La vida de la popular cantante (19252024) desgrana los últimos 100 años del país. Su figura encarna un boceto para entender lo que fue y lo que es hoy la isla.

- POR ABRAHAM JIMÉNEZ ENOA

Una mujer negra que pasó su infancia en un colegio de monjas oblatas porque quedó huérfana siendo una niña. De joven se ganó la vida como empleada de limpieza hasta que, en la escalera de un edificio ubicado entre las calles Laguna y Perseveran­cia de Centro Habana, Obdulio Morales, un reconocido compositor, la escuchó cantar mientras realizaba su labor. Morales la invitó a audicionar para un proyecto llamado El milagro de Oshún —diosa yoruba de los ríos—. Y desde entonces, sin estudios musicales y sin una voz prodigiosa, se convirtió en una diva que se apoderó de los cabarets, la televisión, el cine y el teatro.

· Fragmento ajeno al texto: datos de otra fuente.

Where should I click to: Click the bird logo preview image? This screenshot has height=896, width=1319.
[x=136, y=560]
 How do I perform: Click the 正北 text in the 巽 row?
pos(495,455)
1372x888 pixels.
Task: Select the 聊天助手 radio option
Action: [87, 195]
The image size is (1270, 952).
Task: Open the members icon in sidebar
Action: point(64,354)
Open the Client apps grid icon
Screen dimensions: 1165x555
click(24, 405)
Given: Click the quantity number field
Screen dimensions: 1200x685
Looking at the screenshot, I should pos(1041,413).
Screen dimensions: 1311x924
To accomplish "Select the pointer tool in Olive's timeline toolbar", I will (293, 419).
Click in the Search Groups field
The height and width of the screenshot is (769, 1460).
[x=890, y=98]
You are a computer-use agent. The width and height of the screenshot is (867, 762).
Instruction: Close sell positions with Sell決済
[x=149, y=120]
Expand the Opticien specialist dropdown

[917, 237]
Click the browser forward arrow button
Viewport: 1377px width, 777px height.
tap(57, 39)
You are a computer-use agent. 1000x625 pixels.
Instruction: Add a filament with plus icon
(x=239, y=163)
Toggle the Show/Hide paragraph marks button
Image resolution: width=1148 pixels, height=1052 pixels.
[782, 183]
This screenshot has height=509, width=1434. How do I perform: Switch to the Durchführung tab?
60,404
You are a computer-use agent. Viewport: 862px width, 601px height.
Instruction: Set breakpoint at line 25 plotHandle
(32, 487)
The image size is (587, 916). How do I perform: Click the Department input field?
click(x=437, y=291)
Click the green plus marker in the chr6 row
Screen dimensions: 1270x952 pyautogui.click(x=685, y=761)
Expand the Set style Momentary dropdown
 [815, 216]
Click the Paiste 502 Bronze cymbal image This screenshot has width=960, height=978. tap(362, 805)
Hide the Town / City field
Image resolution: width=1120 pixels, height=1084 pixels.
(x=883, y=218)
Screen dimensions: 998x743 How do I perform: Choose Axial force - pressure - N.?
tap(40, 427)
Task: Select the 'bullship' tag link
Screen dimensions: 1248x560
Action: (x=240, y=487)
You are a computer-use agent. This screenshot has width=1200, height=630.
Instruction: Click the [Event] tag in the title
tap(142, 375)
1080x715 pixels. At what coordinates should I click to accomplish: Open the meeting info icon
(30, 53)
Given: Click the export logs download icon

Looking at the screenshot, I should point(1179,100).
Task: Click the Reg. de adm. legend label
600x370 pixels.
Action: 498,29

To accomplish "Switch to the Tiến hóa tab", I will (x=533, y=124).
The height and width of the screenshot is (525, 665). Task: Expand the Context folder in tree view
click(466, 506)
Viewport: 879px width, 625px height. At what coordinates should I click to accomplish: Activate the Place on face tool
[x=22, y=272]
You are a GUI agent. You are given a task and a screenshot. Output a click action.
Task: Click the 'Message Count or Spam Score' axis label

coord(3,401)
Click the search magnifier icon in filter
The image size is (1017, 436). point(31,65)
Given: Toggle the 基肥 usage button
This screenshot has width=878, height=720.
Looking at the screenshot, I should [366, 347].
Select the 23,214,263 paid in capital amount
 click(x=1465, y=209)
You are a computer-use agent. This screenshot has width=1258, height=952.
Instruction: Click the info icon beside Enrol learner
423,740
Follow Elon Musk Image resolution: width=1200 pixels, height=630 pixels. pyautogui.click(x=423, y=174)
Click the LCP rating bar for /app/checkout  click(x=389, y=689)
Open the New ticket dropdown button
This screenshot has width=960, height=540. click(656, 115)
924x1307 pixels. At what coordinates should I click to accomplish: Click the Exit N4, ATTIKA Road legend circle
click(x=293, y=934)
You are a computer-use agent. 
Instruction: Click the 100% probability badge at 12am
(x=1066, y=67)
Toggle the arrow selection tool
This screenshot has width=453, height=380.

Su éxito —ahora impronta— radicó en construir un personaje, una mujer indomable, que colocó en la escena artística cubana los gestos, las actitudes y el lenguaje del “bajo mundo”. Antes y después de la Revolución —1959—, Juana Bacallao habló por y como los negros, los pobres, los desprotegi­dos, los marginados. A quienes, en su momento, tanto el crudo capitalism­o de las décadas de 1930, 1940 y 1950 en Cuba como en el socialismo —que vino después— desatendie­ron. Ese menospreci­o significó que las élites sociales y culturales enterraran lo que la performanc­e de Juana salvaba.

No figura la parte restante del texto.